Exercise goal
For the records below, print the lines from the line with "Like the main tweet with 39 likes" through the line with "Toggle Hard Reset on the bottom AD Envelope" exactly as written; include both end lines and exclude the rest.

Dataset entries:
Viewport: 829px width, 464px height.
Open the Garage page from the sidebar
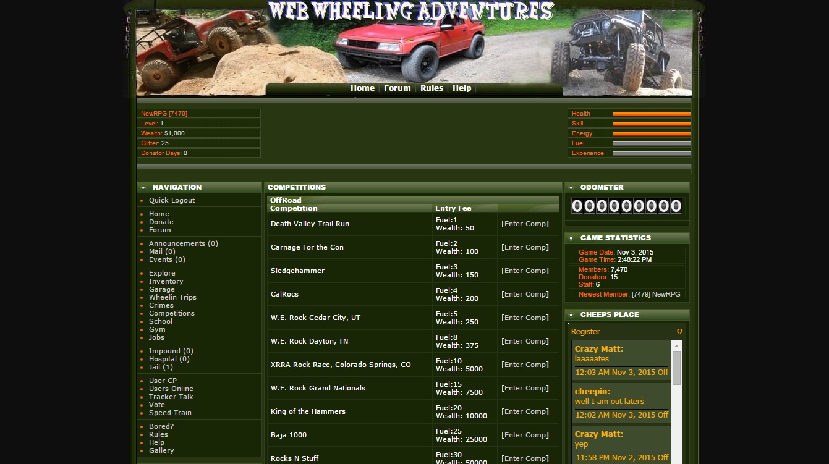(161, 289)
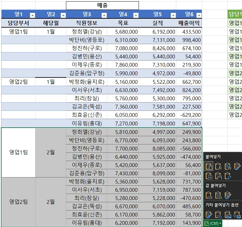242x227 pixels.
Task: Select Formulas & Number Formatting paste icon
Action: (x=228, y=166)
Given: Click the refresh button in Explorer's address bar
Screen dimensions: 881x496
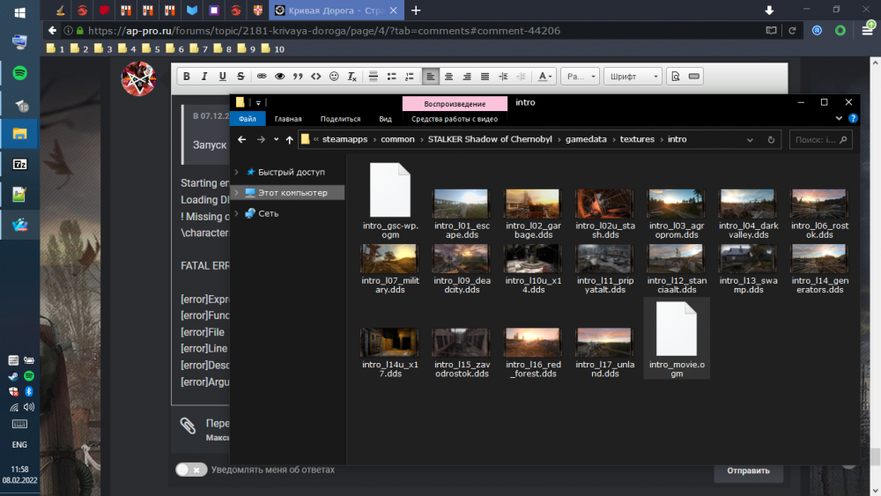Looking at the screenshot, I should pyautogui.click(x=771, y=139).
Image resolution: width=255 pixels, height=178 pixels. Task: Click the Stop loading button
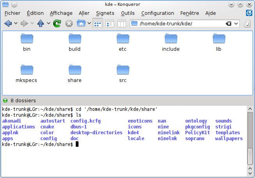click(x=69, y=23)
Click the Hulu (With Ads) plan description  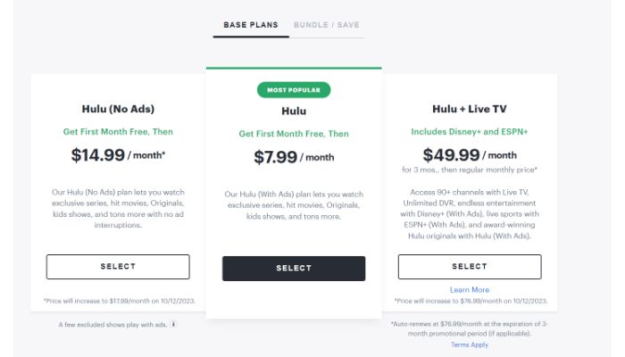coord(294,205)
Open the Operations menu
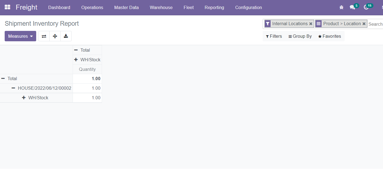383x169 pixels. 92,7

...

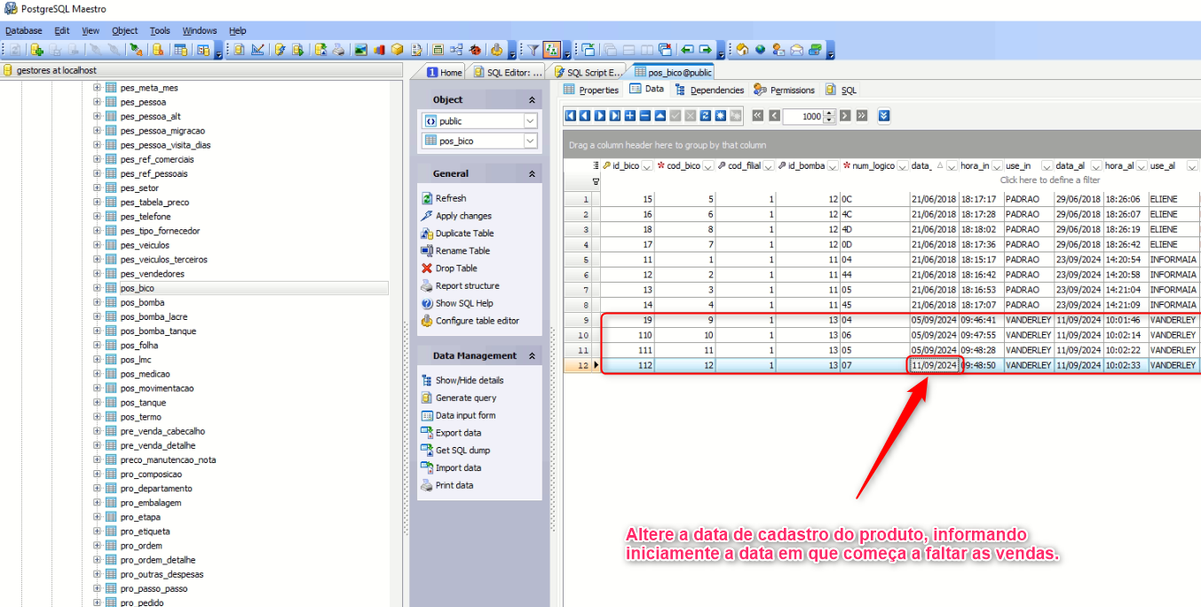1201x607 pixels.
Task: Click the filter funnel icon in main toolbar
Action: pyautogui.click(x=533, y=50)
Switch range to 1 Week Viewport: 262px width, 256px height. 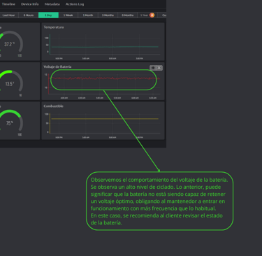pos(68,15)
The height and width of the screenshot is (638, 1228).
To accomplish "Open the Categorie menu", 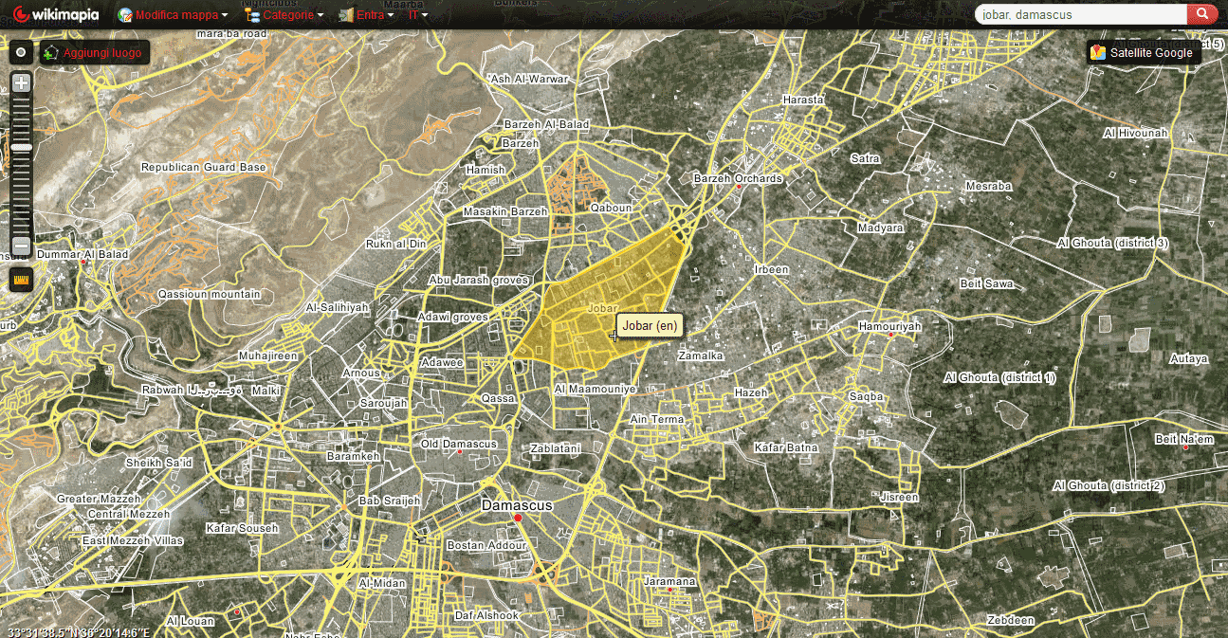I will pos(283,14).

---

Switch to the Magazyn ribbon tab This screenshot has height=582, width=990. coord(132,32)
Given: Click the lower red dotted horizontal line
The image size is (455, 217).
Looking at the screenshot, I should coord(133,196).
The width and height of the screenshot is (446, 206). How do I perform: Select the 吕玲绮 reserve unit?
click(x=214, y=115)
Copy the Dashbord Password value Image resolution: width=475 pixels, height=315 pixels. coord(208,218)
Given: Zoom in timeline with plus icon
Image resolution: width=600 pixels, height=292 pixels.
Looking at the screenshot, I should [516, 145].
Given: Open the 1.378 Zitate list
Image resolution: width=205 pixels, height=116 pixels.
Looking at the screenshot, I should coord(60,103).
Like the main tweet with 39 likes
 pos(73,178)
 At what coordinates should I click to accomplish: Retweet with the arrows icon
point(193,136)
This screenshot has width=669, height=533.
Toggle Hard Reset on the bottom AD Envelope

Response
Like the main tweet with 39 likes
 pos(73,178)
 At what coordinates should I click to accomplish: Retweet with the arrows icon
point(193,136)
This screenshot has width=669, height=533.
Toggle Hard Reset on the bottom AD Envelope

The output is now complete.